Sceptre was surprised. “I thought you could pass through solid material.”
“Indeed, Milady. However, there is no space between them for me to see what lies beneath. At first I thought it was some kind of sports court, like a basketball marking, and that the material was laid to protect the boys’ safety, but there is no basket, so it does not seem reasonable. Perhaps, then, this is a cover for the Loki circle.
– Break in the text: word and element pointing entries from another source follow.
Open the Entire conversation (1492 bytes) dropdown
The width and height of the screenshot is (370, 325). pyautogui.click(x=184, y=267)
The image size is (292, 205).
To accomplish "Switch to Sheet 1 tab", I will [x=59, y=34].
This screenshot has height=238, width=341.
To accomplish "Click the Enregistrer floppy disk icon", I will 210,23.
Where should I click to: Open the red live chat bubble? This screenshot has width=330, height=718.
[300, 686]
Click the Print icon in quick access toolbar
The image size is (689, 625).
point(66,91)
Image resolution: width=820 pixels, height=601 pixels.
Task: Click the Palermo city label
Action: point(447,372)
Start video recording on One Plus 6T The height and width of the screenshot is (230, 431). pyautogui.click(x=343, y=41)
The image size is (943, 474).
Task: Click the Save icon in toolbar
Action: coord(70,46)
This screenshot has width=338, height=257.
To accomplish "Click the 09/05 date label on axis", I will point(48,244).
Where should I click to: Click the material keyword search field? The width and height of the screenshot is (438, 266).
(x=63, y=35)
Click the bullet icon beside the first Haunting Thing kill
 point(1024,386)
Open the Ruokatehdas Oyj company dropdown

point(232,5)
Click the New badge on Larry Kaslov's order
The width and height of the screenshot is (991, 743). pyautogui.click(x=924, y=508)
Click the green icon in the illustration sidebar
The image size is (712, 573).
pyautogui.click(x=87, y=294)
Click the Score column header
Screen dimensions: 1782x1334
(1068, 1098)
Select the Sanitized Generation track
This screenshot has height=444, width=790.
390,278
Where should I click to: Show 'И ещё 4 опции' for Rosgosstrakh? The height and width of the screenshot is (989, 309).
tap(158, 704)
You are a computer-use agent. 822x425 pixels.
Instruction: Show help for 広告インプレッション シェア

“I’d be grateful if you could make further inquiries, Fishwick.”
“Very good, Milady.”
Mulling over the exchange with Fishwick, Sceptre stared around the dining hall, trying to piece together the few and disparate bits of information at their disposal. A murdered Scandinavian and an obscure sect worshipping a Scandinavian deity who had never had a following to her knowledge, linked to a couple of pop singers and an English public school with a hidebound, Christian tradition. It was like the four corners of a chessboard. There would be no link until the rear ranks began to move forward and met in the middle.
The noisy voice of Chief Inspector Locke arguing with Andrea drifted along the corridor and into the dining hall. “I don’t care what you say, Brennan should have been stopped at the bloody gates. You put Robb on nights for the next two weeks.”